Engaging, but disappointing ending
By Priyanka
I read Delirium and Pandemonium in a span of about two days and I fell in love. I loved the characters, premise, love triangle...it was all great. I thought it was well written too, if a bit predictable (especially the end of Pandemonium). Requiem starts out great too. The conflict between Alex and Lena is understandable considering what had happened, and there are some really good plot twists (Hana!) and overall it's very engaging. Lena's evolution as a character is one of the best aspects of the book, and for the first half, I loved where the story was going. However, Oliver is really missing one thing -she completely ignores Julian's characterization. After spending a whole book on him, she lets his character go to almost complete waste. He barely has one real conversation with Lena, he always is just simply there, with a sentence or two dedicated to his presence. The only area where he shows any growth was his stance within the group and how that evolves. Other than that, his character falls extremely flat and it's hard to remember why we loved him in Pandemonium.
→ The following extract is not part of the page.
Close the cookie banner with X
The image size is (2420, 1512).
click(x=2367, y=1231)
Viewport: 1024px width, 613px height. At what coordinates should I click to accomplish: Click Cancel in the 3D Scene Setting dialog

I understand she didn't want to focus too heavily on the love triangle, but essentially ignoring one of the book's main characters was not really the best way to go. I felt the ending is unsatisfying too, mainly because we don't understand the motivations behind Lena's pick. I'm actually very equally divided between Julian and Alex, so it wasn't that her choice dissatisfied me...it was just that we never got a real WHY (or it wasn't addressed enough) and I felt like there was very little closure. Even regarding the revolution - what comes next? It's one thing to be up for interpretation but this was just completely open ended. I feel like the series, being as good as it was, deserves better, as do the characters!
71 of 78 people found the following review helpful.
Big Letdown
By heather tracy
As many other reviewers have complained, I too was left so unsatisfied by the ending of this book. I thought it started out great, and the switching between Lena and Hanas perspective was interesting. But then, it just felt like she had to hurry and finish writing at the end. I felt she did not resolve the love triangle, what happened with Hana, or what the results were of the resistance storming Portland. I felt like the story ended a chapter or two prematurely, and that's disappointing because the first two books were so great.
122 of 142 people found the following review helpful.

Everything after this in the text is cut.